We froze some of the dough, to see if it'll freeze and thaw all right. If it does, we'll see if the food processor is a decent way to mash potatoes once Timprov has attacked them with the masher. We have lefse experiments in mind. They will be good, because even bad lefse is good hot. (Except for the stuff we got last Thanksgiving. I'm not sure that even counts as lefse.)

I make lefse!

Timprov got a little floury in the process.

(Seriously, he wasn't really that floury, but he was floury enough to be a mess that needed cleaning up anyway, so he made it a wee bit more dramatic.)

We could do this again, I think, and it's so worth it. It really is.

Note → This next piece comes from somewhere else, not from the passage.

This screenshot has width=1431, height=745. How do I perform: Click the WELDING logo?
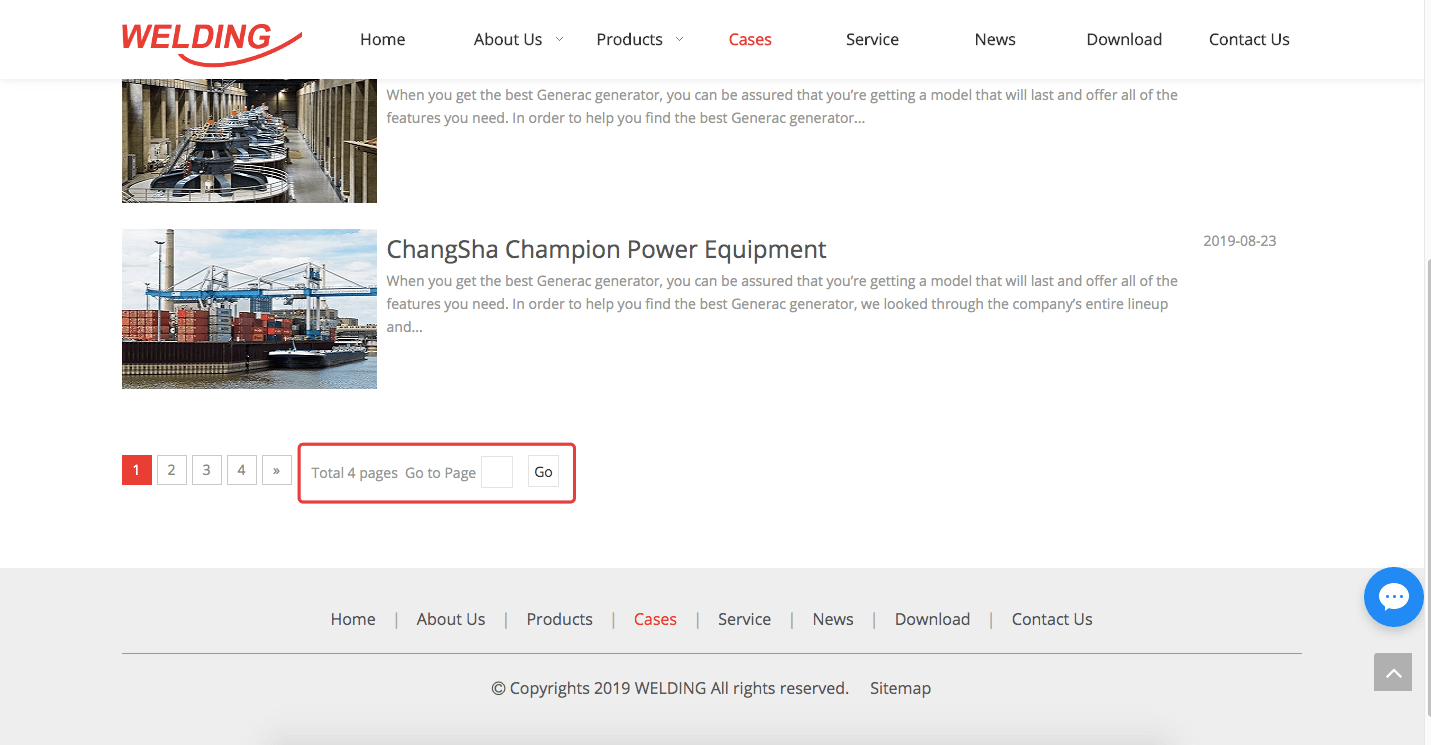pos(211,42)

My folks have made lefse more times than I can remember, but the one I really remembered while I was doing this was the year we lived in Lawrence, Kansas. We had a huge country kitchen in that brand-new house, plenty of room to mix and roll and any number of other things without bumping into each other. It was probably much better than any kitchen they had before or since, for making lefse. Mom and Dad have their system worked out. Mom rolls. Dad turns. And that year, it felt almost like an act of defiance. It was not our place, but Mom and Dad tried to make it into home, making the lefse. It smelled like home. It wasn't home, but they tried pretty hard for as long as they had to, and then they packed us up and took us home for real.


And I sold "Natural Limitations" to Ideomancer. Woohoo! I really like those guys, and Chelsea had told me she was passing the story on to another editor for opinions earlier this month, so I had hoped. And my hope was not in vain. Hurrah. Now I have something rather more difficult to do: I have to tell them what inspired the story. I know there was something, but right now my answer is, "Uhhh...I like stories...you like stories, too, right? Well, so...stories are good." I think they want something more than that, so I'm going to have to get out the journal I wrote it in and see what was going on.

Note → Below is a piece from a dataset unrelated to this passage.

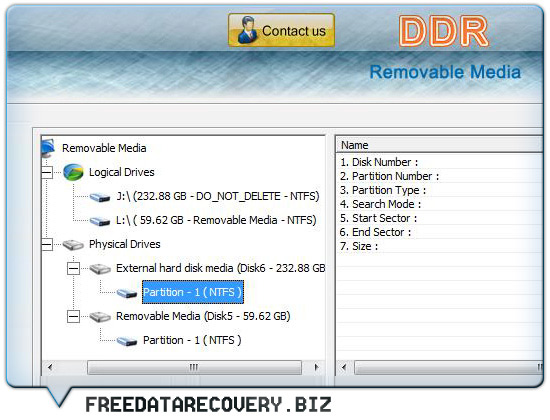The height and width of the screenshot is (420, 550).
Task: Select Partition - 1 under Removable Media Disk5
Action: point(192,340)
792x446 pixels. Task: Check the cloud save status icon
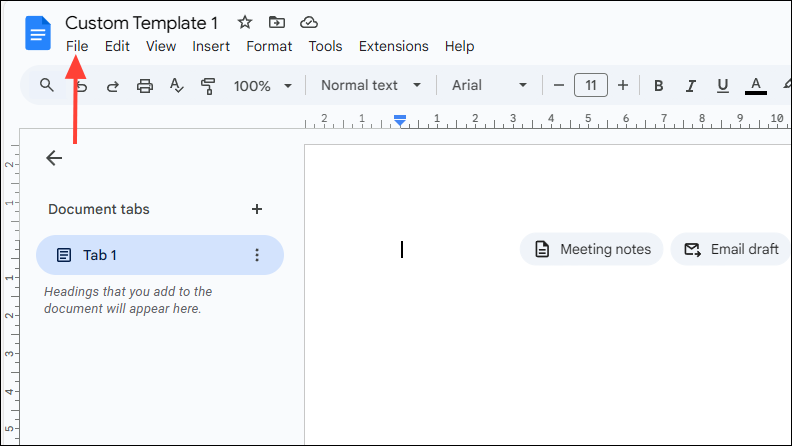[309, 22]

There may be edits, but that's fine. I just like selling stories. (I'm a bit paranoid about it, I'm afraid. Chelsea said, "It is my pleasure to inform you that Ideomancer would like to publish 'Natural Limitations.'" And my brain went, "'Except for' what? 'Unfortunately' what?" And then I had to say to myself, "Silly M'rissa, they never say it's their pleasure to tell you they'd like to publish something if it's also their sorrow to tell you that they're not going to. There is no 'except for' and no 'unfortunately.'" And there wasn't.)

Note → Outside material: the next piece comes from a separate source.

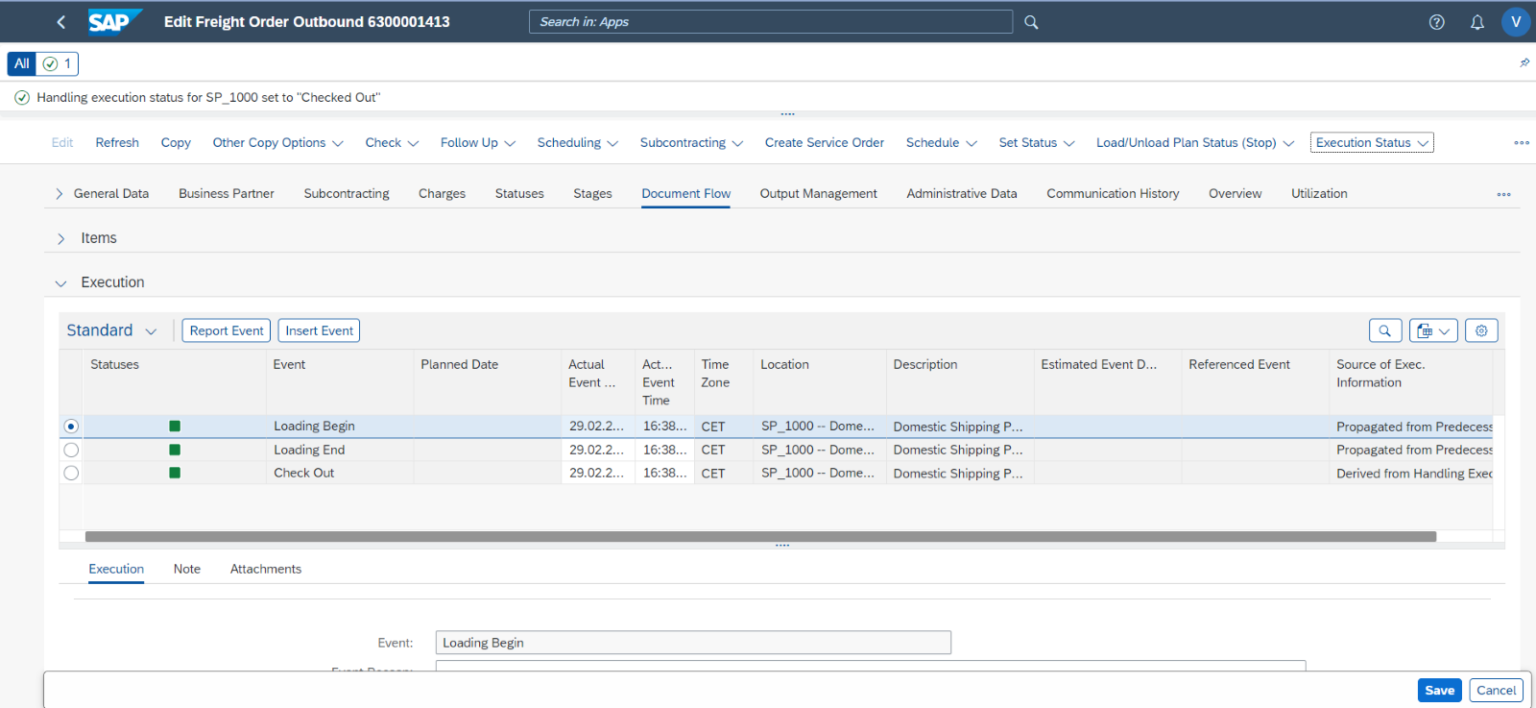
Task: Select the Loading Begin event row
Action: [71, 426]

So. There is much to do today. I'm sending out a few more agent queries. I'm also sending out a rejected picture book and re-sending a picture book for which I foolishly used the wrong address. Our apartment complex may owe us a whole seven dollars, so I have to go through the paperwork to find that out. I need stamps like crazy. Etc. Little stuff. Not that the big stuff isn't there, too. Work on the book, little stuff like that.

And also, I'm going to go through the list of stories I've got out and figure out where I want to send them if they return while I'm gone. This is rather more of a Project than one might think -- to the point where my third or fourth "woohoo!" for selling "Natural Limitations" was "Woohoo, I don't have to figure out where to send it next!" I know, I know, I could just wait and send stuff out when I get home. And maybe that would be a better idea. But I'm already going to have a week of mail to deal with, and I hate dealing with more than a few days' rejections at once. It depresses me. I know that some people get rejections and then just sit on the story, not editing, not waiting for Datlow to send their last story back, just, you know, not sending stuff out again until they feel like it. Hooooo, not me. That's just awful. Not morally awful. Emotionally awful. Momentum, people. I need momentum.

It's a fairly long list, though. Hmm. We'll see what I get to before we go.